The government had policies in place to encourage trafficking victims to assist in the prosecution of trafficking offenders, including legal alternatives to removal to countries in which victims would face retribution or hardship. Trafficking victims were entitled to a 90-day reflection period to decide whether they wanted to testify as a witness in a trafficking case, and upon expiration of the reflection period, the Minister of Foreign Affairs had legal authority to issue a foreign victim a residence permit valid for six months. The government reported it considered multiple factors when determining the residency status of a victim, including the victim’s willingness to cooperate with law enforcement and whether the victim was an EU or non-EU national.
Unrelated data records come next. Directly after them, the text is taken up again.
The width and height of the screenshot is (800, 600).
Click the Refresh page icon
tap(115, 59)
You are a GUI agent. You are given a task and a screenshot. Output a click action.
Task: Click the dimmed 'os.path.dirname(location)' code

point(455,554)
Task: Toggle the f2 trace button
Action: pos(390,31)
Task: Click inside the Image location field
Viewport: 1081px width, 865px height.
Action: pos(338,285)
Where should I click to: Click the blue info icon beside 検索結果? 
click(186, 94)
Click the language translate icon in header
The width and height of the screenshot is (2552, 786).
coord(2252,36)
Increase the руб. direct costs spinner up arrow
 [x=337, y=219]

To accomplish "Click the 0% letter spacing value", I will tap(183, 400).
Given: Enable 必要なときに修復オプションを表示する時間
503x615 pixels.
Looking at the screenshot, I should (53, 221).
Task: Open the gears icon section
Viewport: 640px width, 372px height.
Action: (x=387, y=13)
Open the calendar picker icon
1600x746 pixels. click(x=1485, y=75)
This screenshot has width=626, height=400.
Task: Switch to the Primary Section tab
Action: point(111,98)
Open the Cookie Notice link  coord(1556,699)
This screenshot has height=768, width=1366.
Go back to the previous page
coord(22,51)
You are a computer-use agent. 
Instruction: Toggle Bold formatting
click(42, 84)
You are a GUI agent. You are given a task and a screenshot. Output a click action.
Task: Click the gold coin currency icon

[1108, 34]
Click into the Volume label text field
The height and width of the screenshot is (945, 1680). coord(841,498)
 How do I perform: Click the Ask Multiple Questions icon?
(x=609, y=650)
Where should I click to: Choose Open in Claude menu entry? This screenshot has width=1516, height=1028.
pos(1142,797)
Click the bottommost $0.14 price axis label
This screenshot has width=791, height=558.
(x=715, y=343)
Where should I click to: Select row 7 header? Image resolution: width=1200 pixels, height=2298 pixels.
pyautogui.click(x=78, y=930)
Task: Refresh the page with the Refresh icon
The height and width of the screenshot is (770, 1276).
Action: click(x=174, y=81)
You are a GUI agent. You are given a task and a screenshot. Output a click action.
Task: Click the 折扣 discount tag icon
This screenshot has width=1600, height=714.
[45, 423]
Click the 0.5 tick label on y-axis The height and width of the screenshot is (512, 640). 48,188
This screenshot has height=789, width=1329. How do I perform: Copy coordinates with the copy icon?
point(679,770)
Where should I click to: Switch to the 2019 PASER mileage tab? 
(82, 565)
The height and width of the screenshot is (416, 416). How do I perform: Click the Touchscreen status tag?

The government reportedly provided two trafficking victims with temporary residency permits in 2013 and long-term residency for one victim from a previous reporting period. According to the Council of Europe’s Group of Experts on Action Against Trafficking in Human Beings (GRETA) report published in 2014, Luxembourg has issued few residence permits to victims of trafficking since 2010. Only victims with EU citizenship were allowed access to the labor market in Luxembourg. Luxembourg law had explicit provisions to protect victims from punishment for unlawful acts committed as a direct result of being subjected to human trafficking. There were no reports during the year that victims were inappropriately punished.
The government demonstrated weak efforts in the prevention of human trafficking during the reporting period. Since 2008, Luxembourg has lacked a national anti-trafficking awareness campaign to educate the public and officials about the existence of sex trafficking and forced labor in the country. Officials and observers, including those from the Council of Europe, have noted a perceived past lack of political will to address human trafficking and minimization of the scope of the problem. The government’s inter-ministerial trafficking coordinating committee met periodically during the year. The government did not have an independent national rapporteur or other mechanism to report on its anti-trafficking efforts during the reporting period, but the new legislation passed in March appointed Luxembourg’s Consultative Commission for Human Rights as the national rapporteur on trafficking in persons to coordinate future efforts. The government still had not established a national action plan to combat trafficking in persons, nor did it undertake any measures to reduce demand for commercial sex acts or forced labor in 2013. The government did not report any child sex tourism prosecutions or take specific measures to reduce the participation in international sex tourism by its nationals during the reporting period.